TASK REQUIREMENTS:
Exclude the pictures. Transcribe, exactly as written, the lines from the one with "Where should I click to: Follow" through the end of the entries below.

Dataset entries

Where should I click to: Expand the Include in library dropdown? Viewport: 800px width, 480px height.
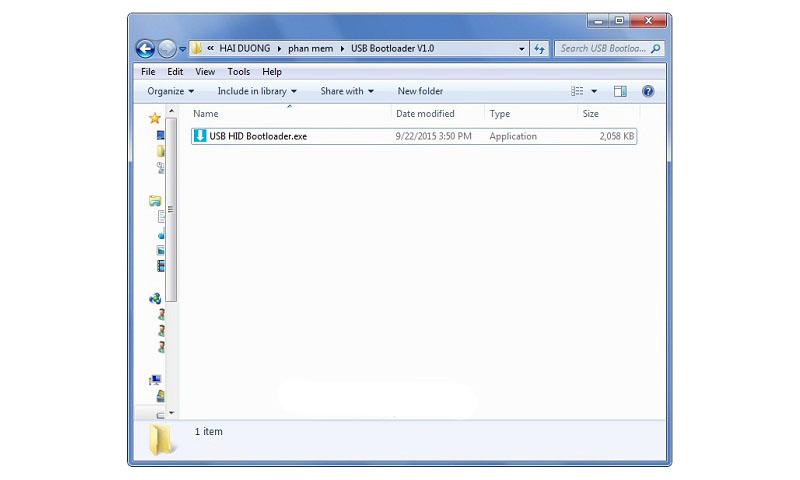257,91
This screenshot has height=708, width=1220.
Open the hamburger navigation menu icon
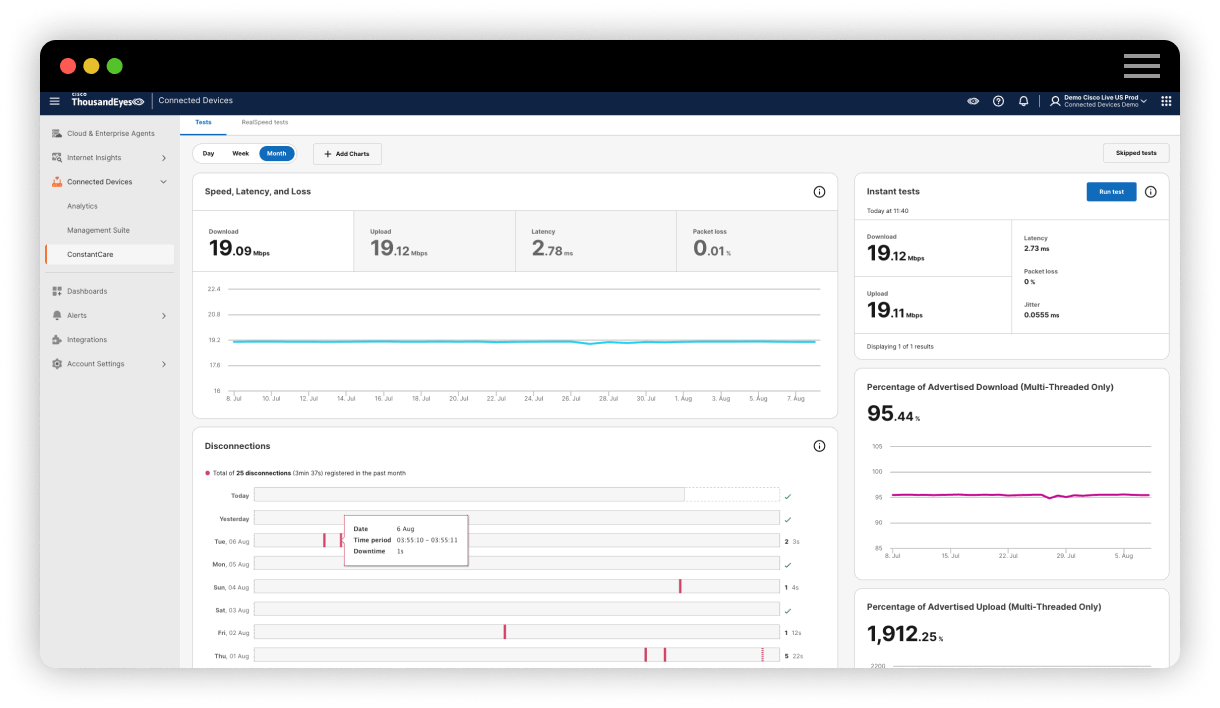pos(55,101)
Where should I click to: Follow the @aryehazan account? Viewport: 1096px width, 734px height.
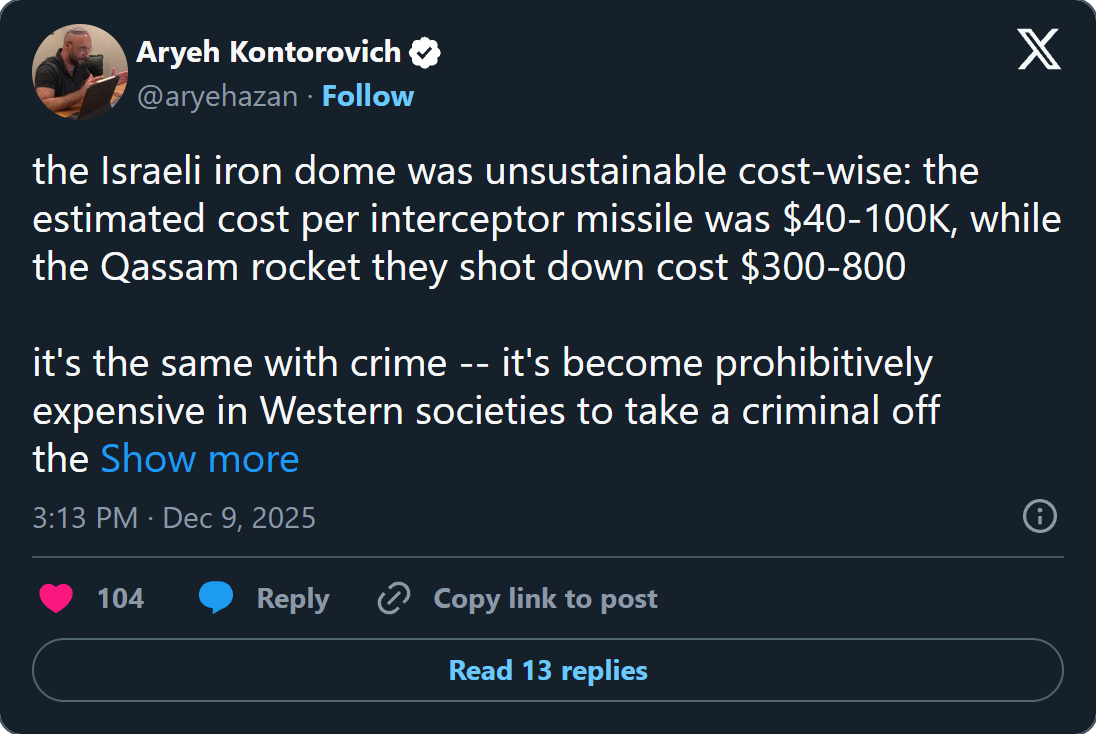click(368, 96)
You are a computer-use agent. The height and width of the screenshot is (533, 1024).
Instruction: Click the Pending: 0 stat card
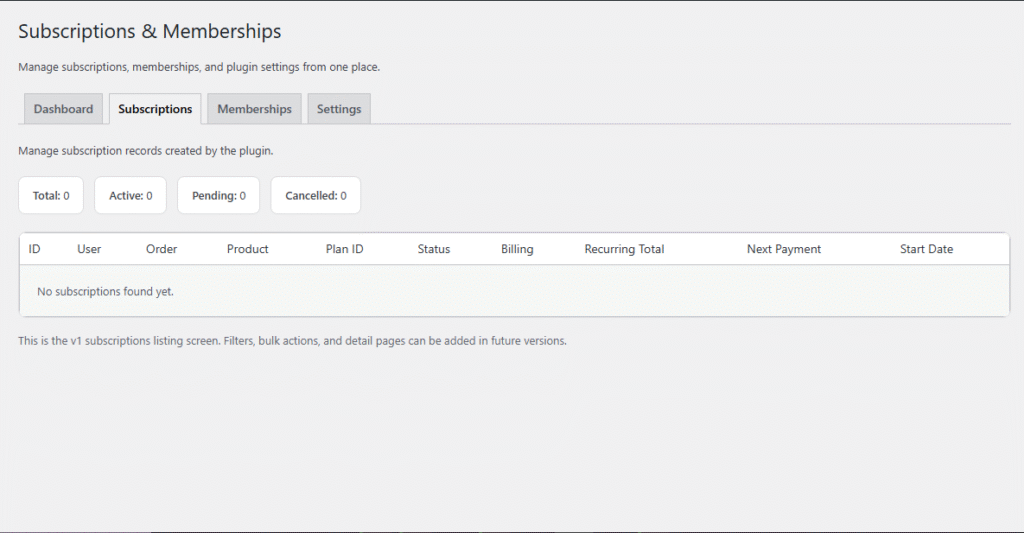(x=218, y=196)
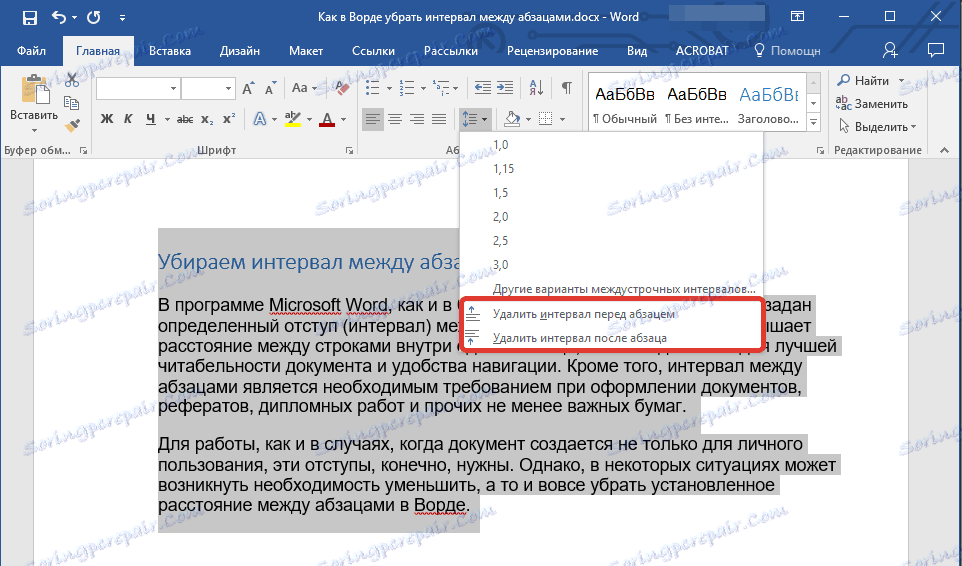Image resolution: width=962 pixels, height=566 pixels.
Task: Click the Sort А-Я icon
Action: click(536, 88)
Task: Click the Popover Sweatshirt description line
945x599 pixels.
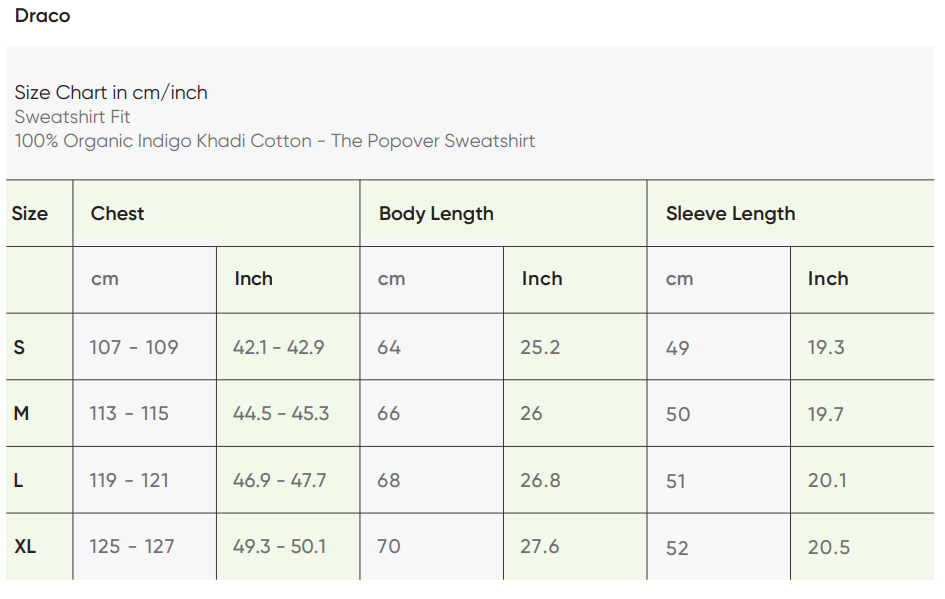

RESPONSE TO THIS TASK:
Where should I click to: Follow the @aryehazan account? Viewport: 1096px width, 734px height.
click(368, 96)
You are a computer-use agent. The height and width of the screenshot is (533, 1024).
Instruction: Click the Pending: 0 stat card
(x=218, y=196)
Image resolution: width=962 pixels, height=566 pixels.
Task: Click the Sort А-Я icon
Action: click(536, 88)
Task: Click the Popover Sweatshirt description line
945x599 pixels.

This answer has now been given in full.